There is so much beauty in the world that its hard to sit still. The luxury goods industry should aim to provide viable business models to protect that authenticity. The French have been the masters at this process for centuries and much can be learned from observing how they achieved their success. From the development of the Appellation d’origine contrôlée in the 15th century to the successful legal defence of that system in the courts and in the legislature of the European Union in the 21st, they have successfully defended their culture through the deliberate cultivation of status. It is a lesson for all peoples everywhere.

So what is my definition of luxury? For me, now, luxury is an homage. It is a conversation I have with the creator of the product. It seems impossible to me, to progress as a human being or as a society and maintain the definition of luxury as something I have and you do not, as something that makes me in some way better than you, or as something that affirms either heaven or society’s approval of my position in society and their indifference to yours. That concept of luxury disgusts and depresses me. It preserves people at a school-yard level of maturity, nobility and enlightenment.

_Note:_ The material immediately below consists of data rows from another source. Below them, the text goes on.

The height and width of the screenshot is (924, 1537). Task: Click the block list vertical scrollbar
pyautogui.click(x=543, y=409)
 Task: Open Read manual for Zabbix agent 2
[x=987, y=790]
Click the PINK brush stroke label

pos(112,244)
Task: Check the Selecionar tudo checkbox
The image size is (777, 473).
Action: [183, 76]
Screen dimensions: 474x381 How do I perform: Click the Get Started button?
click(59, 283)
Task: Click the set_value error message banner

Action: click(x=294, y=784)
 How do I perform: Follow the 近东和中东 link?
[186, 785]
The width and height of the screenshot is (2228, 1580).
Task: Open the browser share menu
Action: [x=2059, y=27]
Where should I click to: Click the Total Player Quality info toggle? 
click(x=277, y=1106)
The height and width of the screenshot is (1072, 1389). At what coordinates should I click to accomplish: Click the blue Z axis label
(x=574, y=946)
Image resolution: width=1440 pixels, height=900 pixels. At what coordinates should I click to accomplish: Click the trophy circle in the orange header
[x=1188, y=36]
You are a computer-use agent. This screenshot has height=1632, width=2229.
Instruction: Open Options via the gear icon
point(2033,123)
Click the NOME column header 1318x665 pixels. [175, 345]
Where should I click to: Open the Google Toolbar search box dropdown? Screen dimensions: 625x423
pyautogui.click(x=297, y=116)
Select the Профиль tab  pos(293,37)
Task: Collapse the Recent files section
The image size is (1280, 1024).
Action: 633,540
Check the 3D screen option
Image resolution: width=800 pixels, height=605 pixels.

But rejecting that ugliness does not mean that we must reject luxury.  I believe, paradoxically, that the appreciation of luxury should be bathed in humility. Humility on behalf of the recipient at their good fortune in being the object of such generosity. Humility on behalf of the producer that their hard work is being appreciated, their ideals understood and rewarded. We don’t always walk around with this humility, because it requires concentration (at least for me) and life is busy and full of stress and distraction. But luxury goods should take us to that mindset as might say a Japanese tea-ceremony. Beauty should excite our higher self, not our greed. A Ferrari should not be marketed as a bauble of the idle rich but as the child of an artisan, a shared love of beauty brought to an uncommon fruition. If this then becomes our new definition of luxury, we will sow seeds of humility, egalitarianism and humanity in the mind of the global consumer. We will turn the torrent of global consumption in a more noble direction. We will lift our eyes towards heaven. The trough makes pigs of us all.